### [Trecho do texto]
>>
Descendo, o Jurandir, lembrou ter informado no cadastro que seguiria para a Marumbi e ficou preocupado com as conseqüências no retorno. Sossega peão, se perguntado diga apenas que se perdeu pelo caminho e encontrou os Irmãos orando na beira do rio. Por precaução caiu de joelhos e se juntou ao grupo, Aleluia!
1997 – De relevante pouco mais se sabe sobre o que realmente ocorreu com o Black naquele fatídico 28 de junho de 1997 e sobram especulações das mais variadas. Uma frente fria mudara o tempo durante a noite e o sábado amanheceu chuvoso e gelado. Na rodoviária de Curitiba, o Black aguardava com a passagem no bolso a chegada do Correa e do Elcio, que inteligentemente voltaram para a cama depois de olhar para fora da janela. No sistema de som ouviu a última chamada para o embarque e por teimosia, sovinice ou excesso de otimismo resolveu encarar sozinho aquele perrengue.
Em São João da Graciosa o ônibus quebrou e rolou um atrito com o motorista, irritado continuou a pé. O vento gelado e a chuva fina lhe fustigaram o rosto ao cruzar a ponte de ferro sobre o Rio Nhundiaquara em Porto de Cima e no pátio da Usina de Marumbi já estava encharcado até os ossos. A mata lhe proporcionou alívio e proteção até cruzar o Rio Ipiranga, no Salto Rosário, e o movimento aquecia seu corpo. Vestiu as luvas e tirou da bainha o facão, daqui em diante esta seria sua rotina. Subiu pelo barro agarrando-se nas árvores, cortou muita unha-de-gato e escalou pequenas paredes dentro da mata escura até atingir o cume de um morro lateral tomado pela macega onde o vento e a chuva o castigaram sem dó.
O mal tempo tornou miserável aquela longa noite dentro de um saco-de-dormir molhado numa rede de selva precariamente esticada em meio da macega gotejante. O dia amanheceu pior que o anterior e para não congelar tomou a esquerda pela crista até encontrar as paredes da invisível pirâmide do Balança encobertas pela espessa neblina. A visão limitada a poucos metros tornava impossível qualquer planejamento de ataque e os obstáculos seriam enfrentados na mesma ordem em que se apresentassem. Imensos paredões foram desviados na sorte e no tato, outros mais foram superados na unha com precários apoios em arbustos, caraguatás, fissuras e canaletas.
<<
### [Dados coletados]
>>
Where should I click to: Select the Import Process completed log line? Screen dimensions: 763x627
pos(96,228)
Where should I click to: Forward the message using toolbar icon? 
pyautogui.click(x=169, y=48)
<<
### [Instruções do exercício]
Dê sequência ao relato da escalada solitária do Black rumo ao Balança, começando logo após a última frase apresentada.

### [Resposta do exercício]
De fato, a natureza do terreno e o adiantado da hora lhe diziam que a travessia estava perdida naquela investida, mas o cume estava próximo o suficiente para dar razão a todo o sacrifício e não voltaria para casa sem esta conquista. Pisou no cume pelo meio da tarde com a luz já enfraquecendo num ambiente encharcado, frio e opaco. O raio de visão não ultrapassava aos dois metros e as vertentes ao leste, por onde subiu, já estavam nas sombras enquanto as do sul ainda recebiam a fraca luz difusa refletida pela cortina de neblina.
Descendo rápido estaria em Morretes a tempo de embarcar no último coletivo para Curitiba e pela manhã reassumir o posto na Aeronáutica. Na macega alta e espessa, impossibilitado de reencontrar a exata rota de subida, adotou o procedimento padrão de resolver os problemas por ordem de chegada. Numa fração de hora levou a verdade consigo e só restou o silêncio das pedras no Morro da Balança como mudas testemunhas de um segredo jamais revelado.
Fim.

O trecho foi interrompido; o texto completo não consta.